Maybe Dave Schwartz should not be talking about something that he really doesn't know. Maybe they should have talked to the Director of Interior Design or Architectural Design at UNLV before him; the people who actually design these floors. I could throw my expertise in... I'm an architectural designer for one of the major casino design firms in Vegas; also previously worked at two other Casino design firms. The carpet design is to make the walking person that is looking downwards nauseated until that person looks up from the ground or forward to see all the slot machines and casino games hoping that they see or hear the excitement from other gamblers hoping they will gamble too.
It was my understanding that the carpet is non-aesthetic, but that it was made to disorient you.
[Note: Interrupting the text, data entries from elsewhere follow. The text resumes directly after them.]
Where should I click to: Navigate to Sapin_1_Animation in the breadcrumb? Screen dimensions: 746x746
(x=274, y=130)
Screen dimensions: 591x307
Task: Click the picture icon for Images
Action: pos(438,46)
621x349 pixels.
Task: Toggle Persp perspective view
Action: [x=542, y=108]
Thanks for the tip TDP!
Here's a gallery of more rugs from Vegas casinos -- pop quiz style. http://bit.ly/cxa1IR
The carpets are ugly for the same reasons there are no clocks or windows, casino staff are instructed never to say "good morning" to a guest, and there is indoor smoking.
You are not reminded to leave nor wanted to even see an exit.
They want you to stay and, ahem, "game".
It also has the benefit of disguising dropped poker chips, so they can be picked up be keen-eyed casino staff. The nightclub bussy within me knows these things.